Characterization of yeast fructose‐2,6‐bisphosphate 6‐phosphatase

To obtain information on the biological significance of yeast fructose‐2,6‐bisphosphate 6‐phosphatase, kinetic data of the purified enzyme [(1987) Eur. J. Biochem. 164, 27–30] have been measured. Maximal activity was found between Ph 6 and 7, the apparent Michaelis constant with fructose 2,6‐bisphosphate was 7.2 μM at Ph 6.0 and 79 μm at Ph 7.0. Concentrations required for 50% inhibition of the enzyme at Ph 6.0 were 8 μm Fru2P, 45 μm G1c6P, 80 μm Fru6P and 200 μm inorganic phosphate. The known intracellular steady‐state level of about 10 μm fructose 2,6‐bisphosphate in the presence of glucose is likely to be the result of a balance between the rapid synthesis of fructose 2,6‐bisphosphate catalyzed by 6‐phosphofructose 2‐kinase and a fructose 2,6‐bisphosphate degrading activity.
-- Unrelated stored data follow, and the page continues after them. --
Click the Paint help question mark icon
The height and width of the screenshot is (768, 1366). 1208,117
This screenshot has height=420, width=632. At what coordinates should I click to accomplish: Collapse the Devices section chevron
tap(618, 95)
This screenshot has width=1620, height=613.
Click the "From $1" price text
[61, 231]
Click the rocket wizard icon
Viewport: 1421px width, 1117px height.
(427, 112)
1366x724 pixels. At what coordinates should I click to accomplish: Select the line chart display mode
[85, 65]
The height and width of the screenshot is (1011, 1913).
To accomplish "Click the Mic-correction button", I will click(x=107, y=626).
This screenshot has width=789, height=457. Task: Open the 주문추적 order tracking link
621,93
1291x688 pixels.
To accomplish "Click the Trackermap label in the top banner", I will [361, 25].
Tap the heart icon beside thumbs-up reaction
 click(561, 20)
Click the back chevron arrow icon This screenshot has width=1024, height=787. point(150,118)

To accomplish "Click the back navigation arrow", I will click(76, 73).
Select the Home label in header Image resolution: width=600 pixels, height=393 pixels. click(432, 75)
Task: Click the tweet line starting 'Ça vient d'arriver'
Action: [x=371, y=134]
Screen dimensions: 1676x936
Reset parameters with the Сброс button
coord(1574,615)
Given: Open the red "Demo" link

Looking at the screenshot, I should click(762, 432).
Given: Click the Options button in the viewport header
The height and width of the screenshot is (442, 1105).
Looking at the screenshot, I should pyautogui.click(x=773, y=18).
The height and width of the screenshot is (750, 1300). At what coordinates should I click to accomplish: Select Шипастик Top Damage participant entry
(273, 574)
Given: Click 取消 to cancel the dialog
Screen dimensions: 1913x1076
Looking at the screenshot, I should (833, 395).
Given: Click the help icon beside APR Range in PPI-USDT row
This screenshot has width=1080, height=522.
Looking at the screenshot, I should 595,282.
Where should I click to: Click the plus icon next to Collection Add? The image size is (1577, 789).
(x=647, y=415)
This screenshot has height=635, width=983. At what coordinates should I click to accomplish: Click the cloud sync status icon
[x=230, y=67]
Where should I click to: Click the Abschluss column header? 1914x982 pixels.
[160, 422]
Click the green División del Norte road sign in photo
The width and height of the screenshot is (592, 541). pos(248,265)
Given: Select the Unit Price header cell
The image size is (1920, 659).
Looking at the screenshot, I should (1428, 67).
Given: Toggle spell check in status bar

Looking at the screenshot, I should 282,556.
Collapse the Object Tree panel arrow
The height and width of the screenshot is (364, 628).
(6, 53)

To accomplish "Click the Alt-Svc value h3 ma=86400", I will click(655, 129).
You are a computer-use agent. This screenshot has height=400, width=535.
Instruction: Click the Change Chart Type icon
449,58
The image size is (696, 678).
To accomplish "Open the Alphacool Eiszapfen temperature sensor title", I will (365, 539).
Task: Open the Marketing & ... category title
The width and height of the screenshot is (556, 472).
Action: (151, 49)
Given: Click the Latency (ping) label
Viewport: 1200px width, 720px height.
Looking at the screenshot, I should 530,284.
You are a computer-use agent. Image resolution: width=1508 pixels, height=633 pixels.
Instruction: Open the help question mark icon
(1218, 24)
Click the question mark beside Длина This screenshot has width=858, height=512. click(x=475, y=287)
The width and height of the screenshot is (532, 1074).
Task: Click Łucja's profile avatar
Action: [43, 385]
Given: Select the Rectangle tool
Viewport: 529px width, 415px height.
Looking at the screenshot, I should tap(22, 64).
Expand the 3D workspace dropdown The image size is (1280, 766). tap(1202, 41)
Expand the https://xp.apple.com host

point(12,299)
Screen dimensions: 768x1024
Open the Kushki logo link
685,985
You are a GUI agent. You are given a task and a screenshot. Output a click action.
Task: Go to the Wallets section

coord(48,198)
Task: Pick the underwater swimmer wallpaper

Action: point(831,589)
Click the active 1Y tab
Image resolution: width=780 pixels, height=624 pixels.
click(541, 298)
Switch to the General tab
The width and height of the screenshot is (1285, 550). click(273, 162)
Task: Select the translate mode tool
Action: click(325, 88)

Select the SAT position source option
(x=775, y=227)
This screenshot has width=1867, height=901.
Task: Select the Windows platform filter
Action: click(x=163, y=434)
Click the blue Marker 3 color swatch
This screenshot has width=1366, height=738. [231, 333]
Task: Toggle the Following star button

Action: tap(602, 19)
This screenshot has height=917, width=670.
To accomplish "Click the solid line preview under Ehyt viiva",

The biological function of fructose‐2,6‐bisphosphate 6‐phosphatase with an apparent Michaelis constant between 7 and 79 μm fructose 2,6‐bisphosphate at Ph 6–7 is therefore suggested to participate in the maintenance of a steady‐state level of fructose 2,6‐bisphosphate in a concentration range that fits well with the Michaelis constant of the enzyme.